[Instructions for the task] Reproduce word for word the passage of the news article below that opens with the words containing "More recently, in" and closes with "of the Rings.".

[Document extract]

Kyenge, who was born in the Democratic Republic of Congo and moved to Italy at 19, received so many death threats after her nomination as minister of integration last year that she received additional security. She was likened to an orangutan by a former government minister and bananas were thrown at her during a political rally.

More recently, in January, Gianluca Buonanno, a lawmaker from the Northern League, a populist party known for anti-immigrant speech, smeared his face with black greasepaint while addressing the lower house of Italy’s Parliament. He was protesting the benefits given to immigrants and said that white Italians must “become a bit darker” to qualify.

In Belgium, the international backlash to De Morgen’s attempt at satire has prompted soul-searching. The photos were published in a regular section of the newspaper, called The Daily Herald, that pokes fun at everyone, including the editor-in-chief, whom it has compared to Gollum from The Lord of the Rings.

“It is a satirical page that often is very rough and borders on the tasteless, and is recognised as such by readers,” Desmet said. The problem, he said, is that the images spread across the Internet, devoid of context, and the editors rapidly realised it was no joking matter.

Desmet said more controls and oversight would be introduced at the paper. “We saw the sensitivity,” he said. “On race and gender-related issues it’s much more difficult to make jokes.”

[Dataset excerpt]
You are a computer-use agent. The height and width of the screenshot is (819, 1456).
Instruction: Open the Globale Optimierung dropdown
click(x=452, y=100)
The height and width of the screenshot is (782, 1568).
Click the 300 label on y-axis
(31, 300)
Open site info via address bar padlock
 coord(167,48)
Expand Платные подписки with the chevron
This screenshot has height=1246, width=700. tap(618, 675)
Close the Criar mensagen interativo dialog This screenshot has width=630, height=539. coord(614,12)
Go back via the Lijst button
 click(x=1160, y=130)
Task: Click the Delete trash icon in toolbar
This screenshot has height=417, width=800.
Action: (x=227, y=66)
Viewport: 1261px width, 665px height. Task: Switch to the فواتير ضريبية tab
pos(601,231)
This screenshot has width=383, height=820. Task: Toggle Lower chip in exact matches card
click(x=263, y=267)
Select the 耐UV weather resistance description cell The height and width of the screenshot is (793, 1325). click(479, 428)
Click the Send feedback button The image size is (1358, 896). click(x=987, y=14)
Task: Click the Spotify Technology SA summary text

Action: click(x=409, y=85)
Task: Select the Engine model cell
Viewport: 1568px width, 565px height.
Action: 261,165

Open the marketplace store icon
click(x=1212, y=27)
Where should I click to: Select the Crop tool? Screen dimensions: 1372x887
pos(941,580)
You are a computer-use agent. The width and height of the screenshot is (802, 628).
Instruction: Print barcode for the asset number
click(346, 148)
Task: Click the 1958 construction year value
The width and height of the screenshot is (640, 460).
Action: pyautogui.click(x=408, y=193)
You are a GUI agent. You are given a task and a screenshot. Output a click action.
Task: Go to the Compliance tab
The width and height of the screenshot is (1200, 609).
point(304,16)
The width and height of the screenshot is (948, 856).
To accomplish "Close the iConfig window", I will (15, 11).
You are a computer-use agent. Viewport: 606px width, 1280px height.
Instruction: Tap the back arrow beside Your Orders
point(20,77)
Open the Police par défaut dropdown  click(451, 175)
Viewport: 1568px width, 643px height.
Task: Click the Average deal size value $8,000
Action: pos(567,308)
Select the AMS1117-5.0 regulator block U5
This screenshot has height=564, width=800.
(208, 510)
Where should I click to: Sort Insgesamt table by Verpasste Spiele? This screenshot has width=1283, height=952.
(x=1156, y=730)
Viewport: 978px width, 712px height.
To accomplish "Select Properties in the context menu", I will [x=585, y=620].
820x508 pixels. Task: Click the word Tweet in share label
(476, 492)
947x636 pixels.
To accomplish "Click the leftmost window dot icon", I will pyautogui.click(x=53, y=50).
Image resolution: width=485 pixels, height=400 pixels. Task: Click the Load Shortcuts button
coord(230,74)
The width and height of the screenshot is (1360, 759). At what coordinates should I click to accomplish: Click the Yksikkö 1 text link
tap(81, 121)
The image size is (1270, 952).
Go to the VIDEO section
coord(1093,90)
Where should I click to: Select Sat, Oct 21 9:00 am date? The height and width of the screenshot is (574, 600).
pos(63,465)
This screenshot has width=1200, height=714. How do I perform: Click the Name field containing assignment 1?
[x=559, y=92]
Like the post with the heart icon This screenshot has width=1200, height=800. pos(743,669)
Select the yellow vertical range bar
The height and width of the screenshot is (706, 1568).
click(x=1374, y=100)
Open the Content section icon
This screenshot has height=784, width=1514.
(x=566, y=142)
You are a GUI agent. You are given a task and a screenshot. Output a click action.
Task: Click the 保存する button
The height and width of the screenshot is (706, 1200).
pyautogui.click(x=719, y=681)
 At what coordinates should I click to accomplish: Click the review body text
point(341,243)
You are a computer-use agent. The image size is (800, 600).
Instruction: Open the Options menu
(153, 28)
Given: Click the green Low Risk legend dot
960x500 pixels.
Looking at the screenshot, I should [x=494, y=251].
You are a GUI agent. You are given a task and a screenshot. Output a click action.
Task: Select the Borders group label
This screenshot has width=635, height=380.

[Answer to this problem]
More recently, in January, Gianluca Buonanno, a lawmaker from the Northern League, a populist party known for anti-immigrant speech, smeared his face with black greasepaint while addressing the lower house of Italy’s Parliament. He was protesting the benefits given to immigrants and said that white Italians must “become a bit darker” to qualify.

In Belgium, the international backlash to De Morgen’s attempt at satire has prompted soul-searching. The photos were published in a regular section of the newspaper, called The Daily Herald, that pokes fun at everyone, including the editor-in-chief, whom it has compared to Gollum from The Lord of the Rings.